Patua was inscribed in 2012 on Macao's intangible cultural heritage list and is considered a critically endangered language by UNESCO.
Miguel de Senna Fernandes, a lawyer by day and playwright by inclination, is the city's foremost expert on Patua and local theater troupe Doci Papiacam di Macao's director.
"Fewer than 100 people speak Patua," he says.
"It's not very useful today, but it is a part of our culture. We want to keep it alive and protect it."
He has been writing plays specifically for production during the Macao Arts Festival since 1997.
Fernandes believes that his play Dream House? touches upon a topic hot on the minds of every Macanese today.
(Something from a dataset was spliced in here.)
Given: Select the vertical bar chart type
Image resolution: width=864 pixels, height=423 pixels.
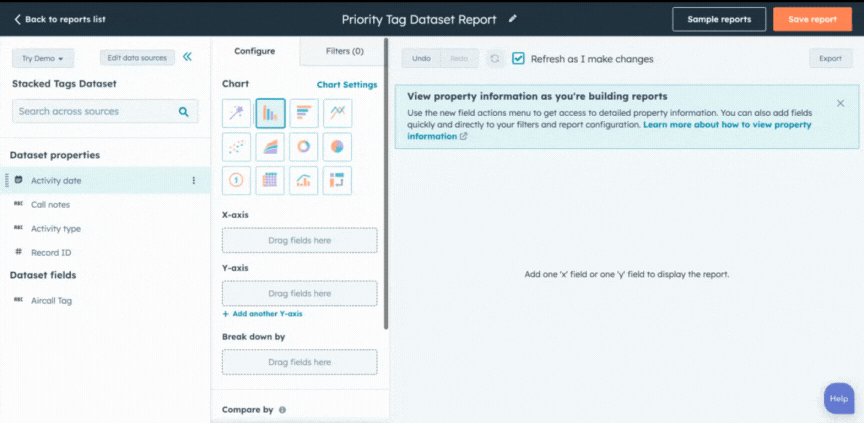Looking at the screenshot, I should pyautogui.click(x=270, y=114).
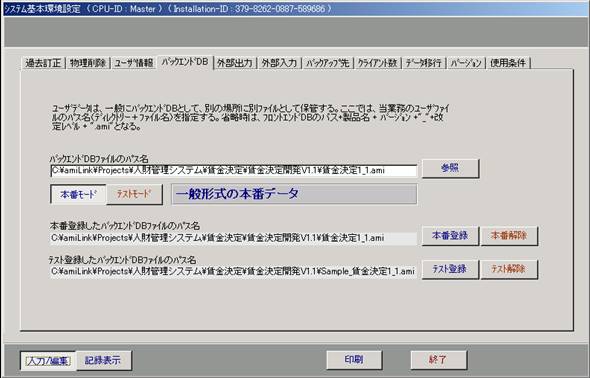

"The most important question in Macao is where you live. The abrupt rise in our economy and the changes affecting our city came too fast. And they have caused a lot of problems."
One of the special features of the festival is that world heritage buildings serve as performance venues.
This year, the 1602 facade of St. Paul's will once again be transformed into a giant screen for Macao Audiovisual Alpha's architectural mapping multimedia extravaganza A Dream of Light. The 1860 colonial gem Dom Pedro V Theatre will house The Importance of Being Earnest and Imagine Toi. Even Long Wah, a 1962 teahouse, gets into the act by hosting Dancing to the Sound of Naamyam, a collaborative contemporary Chinese dance production.
"We also invited groups to come to Macao to organize special performances for the disadvantaged, to tour schools, and to host workshops, lectures and master classes," explains Lam.
"It is extremely important to expand our audiences. This year, for instance, we held a press conference in Guangzhou for the first time. We also launched an official MAF Weibo (micro blog) account, thereby increasing the festival's visibility in Chinese mainland, particularly in the Pearl River Delta region."